| 要旨トップ | 目次 | | 日本生態学会第61回全国大会 (2014年3月、広島) 講演要旨 ESJ61 Abstract |
一般講演(ポスター発表) PB3-110 (Poster presentation)
栄養吸収器官である樹木細根に対する炭素投資は,資源となる土壌栄養塩プールの大きさや,樹木の栄養塩要求度と密接に関係していると考えられる。本研究では,マレーシア・キナバル山の熱帯降雨林において,標高・地質の変化による環境勾配と樹木細根の生産速度の関係を明らかにし,気温や土壌栄養塩資源量の変化に対する樹木細根の動態を解析した。

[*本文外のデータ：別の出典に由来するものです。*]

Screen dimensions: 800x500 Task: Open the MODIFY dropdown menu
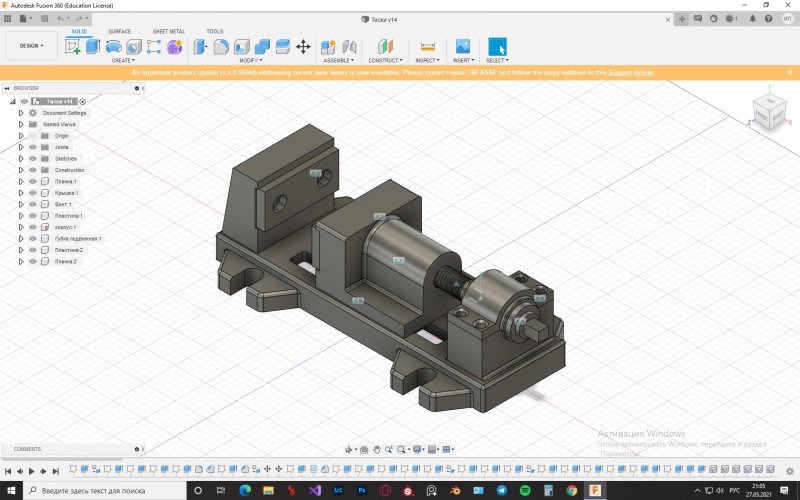click(250, 60)
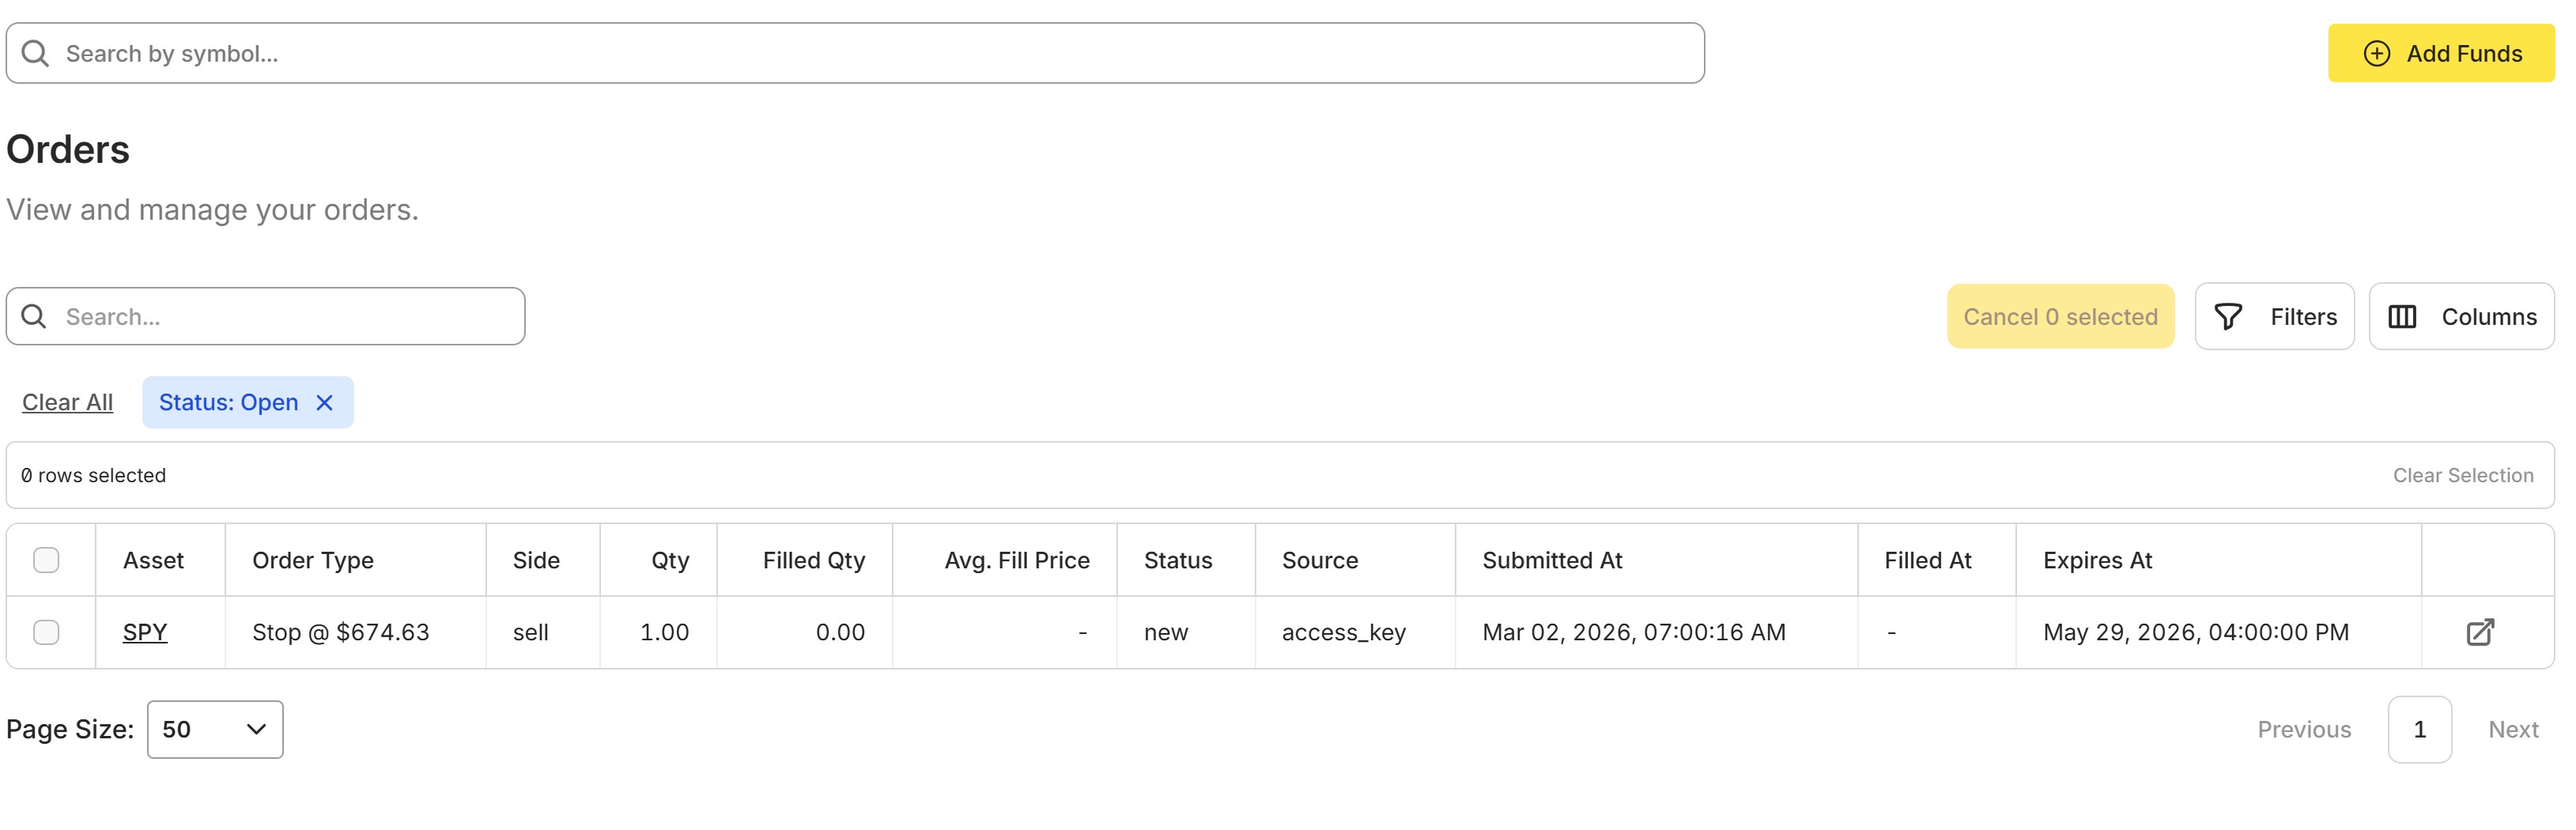Click the Next page button
The height and width of the screenshot is (830, 2576).
coord(2512,729)
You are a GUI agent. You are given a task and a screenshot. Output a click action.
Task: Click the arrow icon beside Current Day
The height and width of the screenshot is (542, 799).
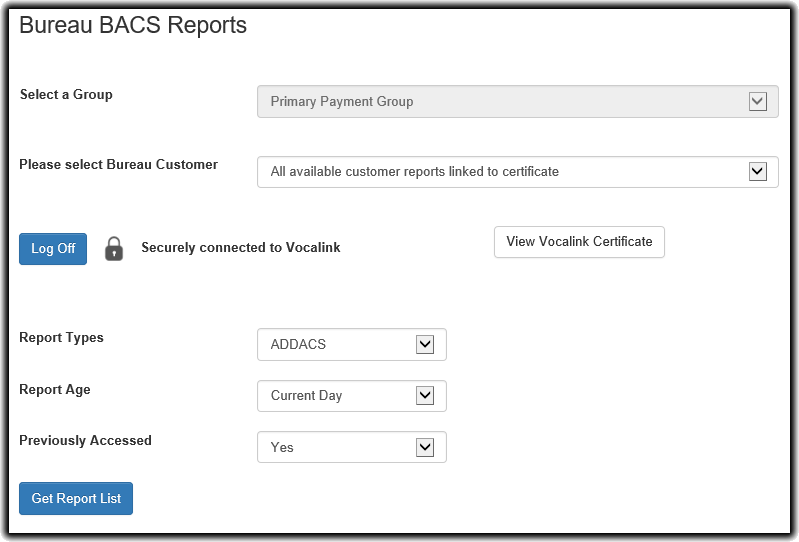425,396
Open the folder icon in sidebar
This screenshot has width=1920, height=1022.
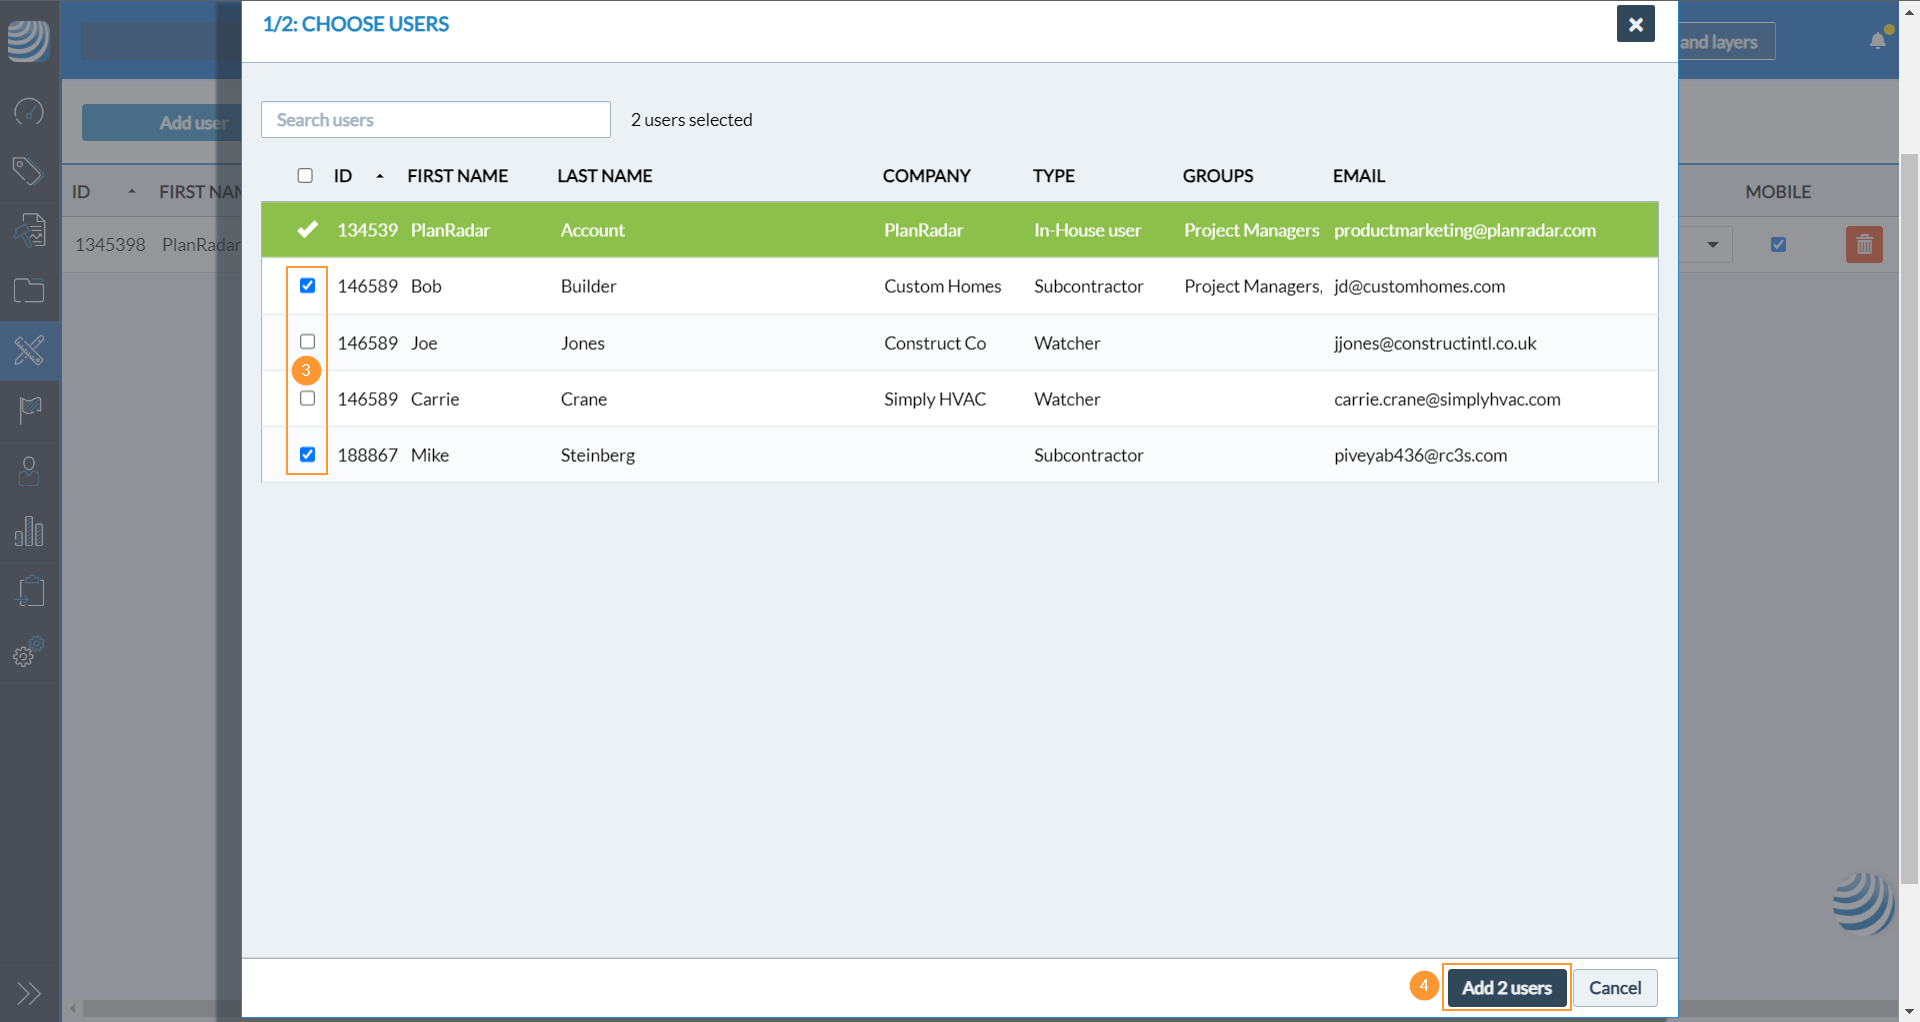(x=29, y=291)
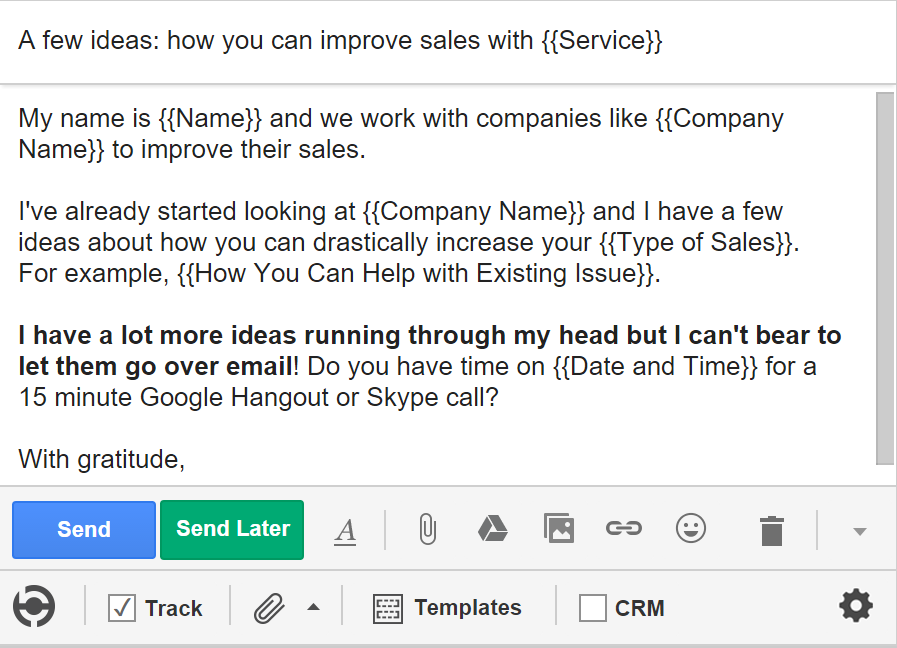
Task: Click the With gratitude line in body
Action: pyautogui.click(x=102, y=459)
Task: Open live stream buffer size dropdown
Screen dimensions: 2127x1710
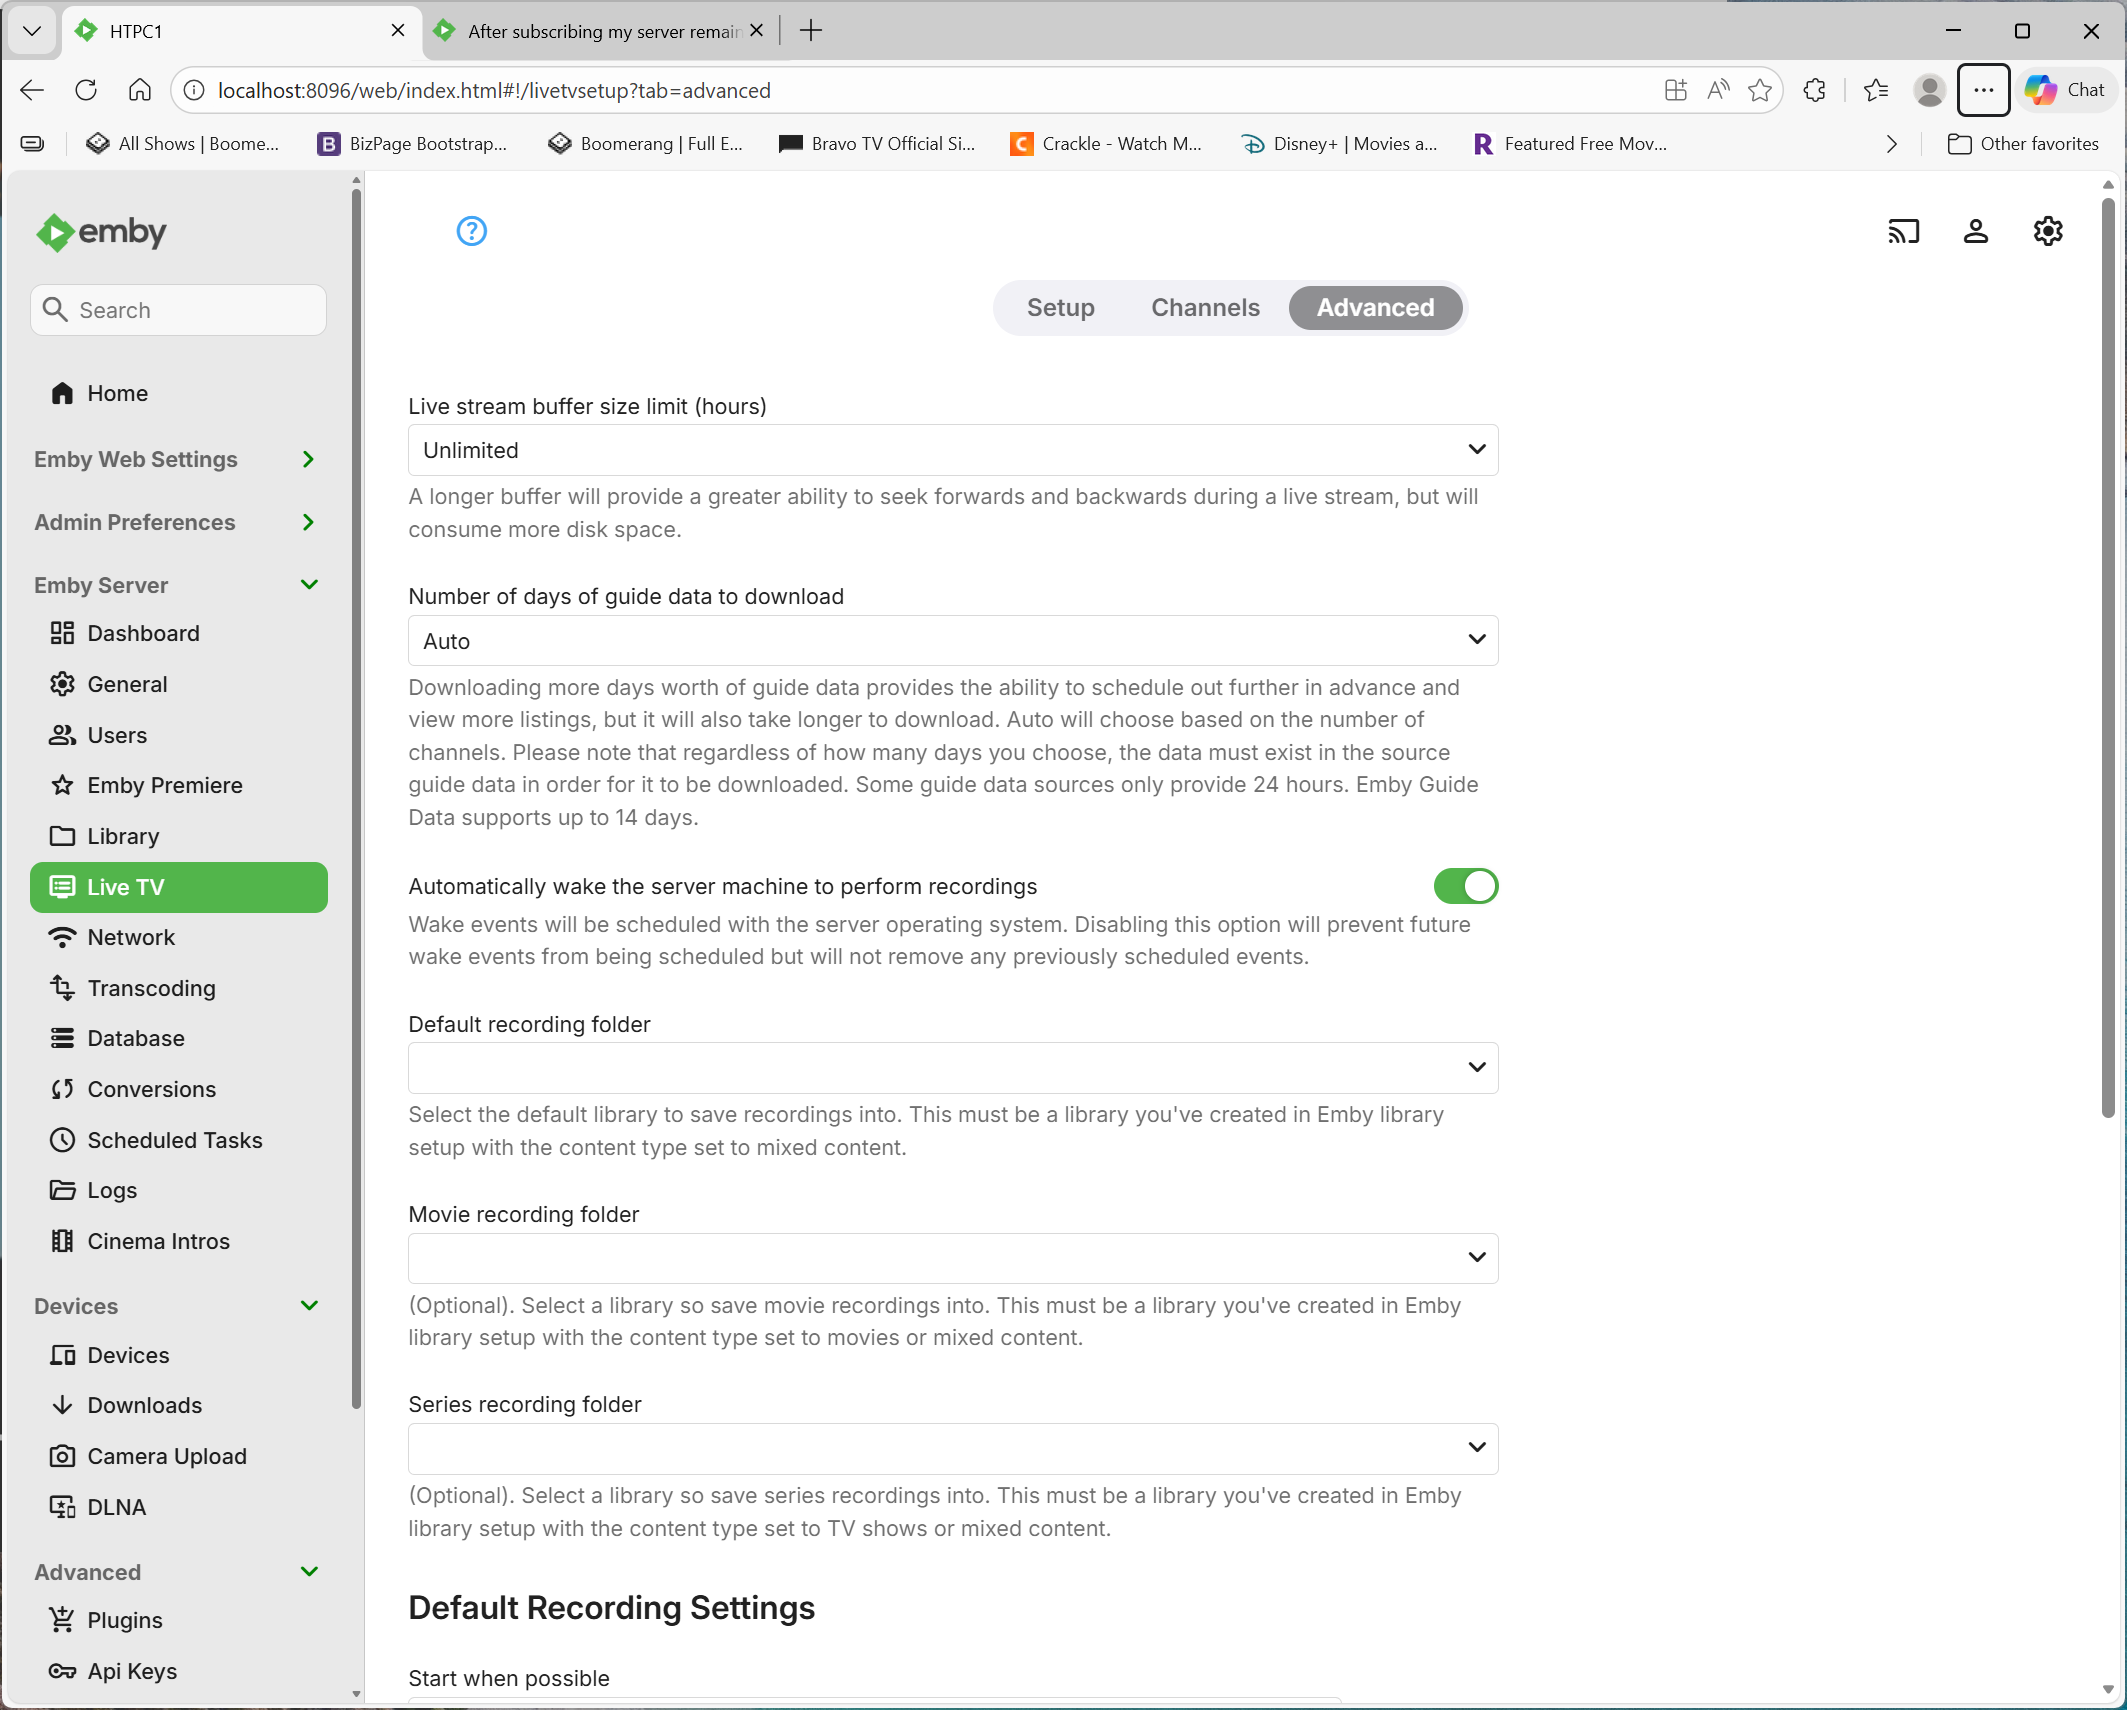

キナバル山に設置された,4標高(700,1700,2700,3100m)と2地質(蛇紋岩と堆積岩)の原生林8プロットで調査を行った。各プロットで土壌コアを採取し(n=10)、細根(<2mm)現存量を測定するとともに,ルートメッシュ法により細根生産速度を1年間測定した(n=10)。各プロットで得られた細根データを目的変数,気温と土壌中の無機態窒素および可給態リン現存量を説明変数として,重回帰分析を行った。また,細根の栄養塩濃度を分析し,細根生産における栄養塩利用効率(炭素濃度/栄養塩濃度)と土壌栄養塩現存量との関係を解析した。
細根現存量,生産速度および回転率の重回帰モデルでは,気温と土壌栄養現存量が説明変数として選択されたが,栄養元素ごとに影響の方向(正か負か)は異なった。土壌無機態窒素現存量の減少によって細根の現存量と生産速度は低下する一方で,土壌可給態リン現存量の減少により,細根生産速度は低下するが現存根長や細根の寿命は増大する傾向が示唆された。次に,全プロットを通した細根の栄養利用効率と土壌栄養塩現存量の相関関係を,窒素とリンで比較したところ,リン利用効率の方が窒素よりも高い相関係数を示した。このことから,細根に対する炭素投資量は気温と土壌栄養量に影響を受けるが,樹木群集は細根生産においてリンを効率的に利用するために,炭素に対するリン投資の比率を調整することが示された。